[Görev ayrıntıları]
Aşağıdaki Azerbaycan Türkçesiyle ilgili metne göre şu ifadeler doğru mu: 1. Azerbaycan Türkçesi Irak'ta da yerel halkın ana dilidir. 2. Azerbaycan Türkçesinin oluşması, Azerbaycan'ın Türkleşmesiyle aynı döneme denk gelir. 3. E. Demirçizade'nin de aralarında bulunduğu yazarlar, dilin 11-13. yüzyıllarda oluştuğunu savunur. Her biri için evet ya da hayır deyin ve kararı veren sözleri metinden aynen alıntılayın.

[Alıntı metin]
Azerbaycan’ın Türkleşmesi ve Azerbaycan Türkçesinin Teşekkülü
Cevat Heyet
Azerbaycan Türkçesi Oğuz Türk dili ve lehçelerinin merkezî dalı olup Azerbaycan’dan başka İran’ın birçok bölgesinde, Irak’ta ve Doğu Anadolu’da yerel halkın ana dilini oluşturmaktadır.
Azerbaycan Türkçesinin de diğer diller gibi birçok ağızları ve bir de edebî dili vardır ki, Azerbaycan’ın genel halk dili üzerinde teşekkül etmiş ve bugün ona yazı dili de diyoruz ve makalemizin konusunu oluşturmaktadır.
Azerbaycan Türkçesinin teşekkül tarihi veya genel halk dili şeklini alması Azerbaycan’ın Türkleşmesiyle ilgilidir; fakat, onunla çağdaş değildir. Bu dilin ne zaman genel halk dili olarak vahit bir dil şeklini alması konusunda dilci ve tarihçiler arasında fikir ayrılığı bulunmaktadır. Batılı Türkologlar, Türkiye ve bazı Azerbaycan âlimleri (Z. Velidi Togan, M. Ergin, E. S. Sumbatzade vb.) Azerbaycan’ın 11-13. yüzyıllarda Türkleştiğini ve Türk dilinin de bu asırlarda genel halk dili hâlinde oluştuğu fikrini savunmaktadırlar. Fakat, Kuzey Azerbaycan ve Rus müelliflerinden birçoğu (E. Demirçizade, T. Hacıyev, N. Hudiyev, M. İsmailov vb.) Türklerin hatta Milattan önceden Azerbaycan’da yaşadıklarını ve Azerbaycan halkının 3-7. yüzyıllarda Türkleştiğini ve dilimizin de 7-8. yüzyıllarda teşekkül ettiğini ileri sürmektedirler.
Biz bu konuda her iki tarafta yazılmış olan kitap, monografi ve makaleleri okuduktan sonra bu makaleyi yazmaya karar verdik. Burada her iki tarafın fikirlerini kısaca izah ettikten sonra kendi düşüncelerimizi de açıklamaya çalışacağız.

[Veri kümesi içeriği]
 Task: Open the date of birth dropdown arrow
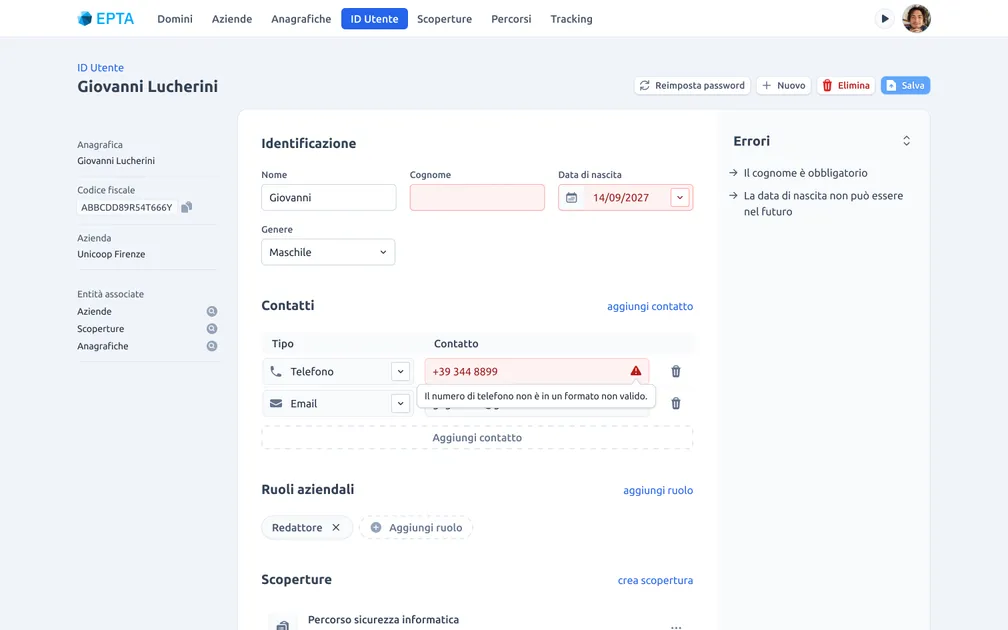(680, 198)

[Göreve yanıt]
1. Evet: "Azerbaycan’dan başka İran’ın birçok bölgesinde, Irak’ta ve Doğu Anadolu’da yerel halkın ana dilini oluşturmaktadır."
2. Hayır: "Azerbaycan’ın Türkleşmesiyle ilgilidir; fakat, onunla çağdaş değildir."
3. Hayır: "dilimizin de 7-8. yüzyıllarda teşekkül ettiğini ileri sürmektedirler."